Release Date: September 28, 2000
BUFFALO, N.Y. -- A study in this week's New England Journal of Medicine led by Lawrence Jacobs, Irvin and Rosemary Smith Professor of Neurology at the University at Buffalo, has shown that early treatment with one of the drugs used to control multiple sclerosis (MS) can significantly reduce the rate at which people at high risk develop full-blown symptoms of the disease.
"The results of this study demonstrated that treatment with interferon beta-1a reduced the rate of development of clinically definite MS for these high-risk individuals by 44 percent versus treatment with placebo," Jacobs said.
The study involved 50 medical centers in the United States and Canada, and was halted early because the results were so strong. Researchers believe the results could help thousands of patients who currently don't get treatment until they have substantial brain or nerve damage.
"To date, there are no accepted guidelines for treating patients who have experienced a single MS-like attack, but who have not yet developed clinically definite MS," Jacobs said. "This study is important because it indicated that initiating therapy with interferon beta-1a at the first indication that a patient may have MS can significantly delay development of the disease."
Jacobs and colleagues urged physicians to use MRI scans to identify patients at high risk of MS so that this early treatment can be considered as an option to avoid further nerve damage. Jacobs heads the Department of Neurology at Kaleida Health's Buffalo General Hospital and is chief of the Baird Multiple Sclerosis Research Center at Kaleida's Millard Fillmore Hospital.
MS is a chronic disease of the central nervous system that affects approximately 350,000 Americans and about 1 million people worldwide. It strikes primarily young women between the ages of 20 and 40 years. Symptoms include vision problems, loss of balance, numbness, weakness, difficulty walking and paralysis.
The condition is thought to be caused by an immune attack on myelin, the fatty tissue that surrounds and protects central-nervous-system nerve fibers and facilitates the flow of nerve impulses to and from the brain. The loss of myelin disrupts this flow and produces the symptoms of MS.
The current trial sought to determine the effect of treatment with interferon beta-1a in individuals who had experienced the first symptoms of nerve damage, such as visual loss in one eye, and whose MRI scans showed brain abnormalities indicating they were at high risk for the second clinical attack or the diagnosis of clinically definitive MS. Current guidelines for diagnosis of clinically definitive MS stipulate there must be at least two separate clinical attacks at least one month apart and more than one area of central-nervous-system myelin damage, Jacobs said.

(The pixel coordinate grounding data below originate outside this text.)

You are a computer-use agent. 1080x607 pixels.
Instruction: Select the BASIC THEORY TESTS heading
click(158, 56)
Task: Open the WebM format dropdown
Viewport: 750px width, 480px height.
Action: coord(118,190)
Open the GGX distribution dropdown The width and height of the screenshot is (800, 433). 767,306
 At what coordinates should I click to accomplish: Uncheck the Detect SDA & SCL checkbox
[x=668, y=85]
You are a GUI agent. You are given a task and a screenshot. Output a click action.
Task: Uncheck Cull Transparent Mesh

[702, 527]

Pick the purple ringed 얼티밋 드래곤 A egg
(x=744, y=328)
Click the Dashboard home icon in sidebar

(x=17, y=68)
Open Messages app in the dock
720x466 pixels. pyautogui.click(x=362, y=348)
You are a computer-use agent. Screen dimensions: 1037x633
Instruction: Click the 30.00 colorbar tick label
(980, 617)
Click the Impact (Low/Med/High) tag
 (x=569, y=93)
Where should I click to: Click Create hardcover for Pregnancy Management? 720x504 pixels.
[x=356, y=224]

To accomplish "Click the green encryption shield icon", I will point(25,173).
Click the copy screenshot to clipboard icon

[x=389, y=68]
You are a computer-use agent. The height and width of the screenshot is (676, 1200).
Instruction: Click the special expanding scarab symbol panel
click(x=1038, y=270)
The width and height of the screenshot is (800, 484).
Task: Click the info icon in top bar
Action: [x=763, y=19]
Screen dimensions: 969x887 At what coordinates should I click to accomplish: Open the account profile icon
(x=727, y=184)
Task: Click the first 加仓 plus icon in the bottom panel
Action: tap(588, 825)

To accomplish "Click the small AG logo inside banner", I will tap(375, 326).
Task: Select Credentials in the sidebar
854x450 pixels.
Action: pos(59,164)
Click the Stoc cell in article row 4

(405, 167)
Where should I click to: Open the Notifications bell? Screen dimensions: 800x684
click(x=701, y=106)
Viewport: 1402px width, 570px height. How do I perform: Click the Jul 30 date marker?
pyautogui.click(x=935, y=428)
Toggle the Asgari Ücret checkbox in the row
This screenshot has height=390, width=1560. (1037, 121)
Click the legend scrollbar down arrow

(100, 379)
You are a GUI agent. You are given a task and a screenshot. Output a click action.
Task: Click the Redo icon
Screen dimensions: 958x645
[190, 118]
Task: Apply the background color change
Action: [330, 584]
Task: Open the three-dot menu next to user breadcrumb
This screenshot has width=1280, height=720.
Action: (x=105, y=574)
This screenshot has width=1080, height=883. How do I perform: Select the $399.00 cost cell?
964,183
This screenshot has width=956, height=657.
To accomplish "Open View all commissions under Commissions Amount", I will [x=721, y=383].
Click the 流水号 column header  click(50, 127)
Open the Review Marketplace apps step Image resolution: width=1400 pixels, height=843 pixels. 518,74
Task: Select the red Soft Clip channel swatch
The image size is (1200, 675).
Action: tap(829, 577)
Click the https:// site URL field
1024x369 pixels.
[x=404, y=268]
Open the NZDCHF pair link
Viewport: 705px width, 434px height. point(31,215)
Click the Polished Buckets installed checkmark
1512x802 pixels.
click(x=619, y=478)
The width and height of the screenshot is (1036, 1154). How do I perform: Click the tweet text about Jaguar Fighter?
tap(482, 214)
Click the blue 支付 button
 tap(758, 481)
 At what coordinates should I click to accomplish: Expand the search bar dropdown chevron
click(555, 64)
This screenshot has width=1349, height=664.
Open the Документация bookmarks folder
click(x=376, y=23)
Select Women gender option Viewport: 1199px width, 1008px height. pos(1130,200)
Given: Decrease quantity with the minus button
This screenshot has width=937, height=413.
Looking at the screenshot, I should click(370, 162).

The study involved 383 patients determined to have a high probability of developing MS based on symptoms associated with the disease and brain changes seen on MRI scans. Participants received weekly muscular injections of either the active drug or placebo. Results showed:
• The rate of development of clinically diagnosed MS was 44 percent lower in the drug treated group than in the placebo group
• The volume of brain lesions was 91 percent lower in the treated patients than in the non-treated patients
• Brain MRIs can identify persons at risk and should be taken at the earliest symptoms of potential MS.
Jacobs was the first American researcher, beginning in the 1970s, to test a form of beta interferon, a naturally occurring substance in the body, in the treatment of MS. Since that time, he has lead several MS studies using interferon beta-1a, a genetically engineered form of beta interferon. His prior research has shown that the drug, approved by the Federal Drug Administration in 1996, slows the accumulation of physical disability and decreases the frequency of clinical flare-ups in patients with relapsing forms of MS.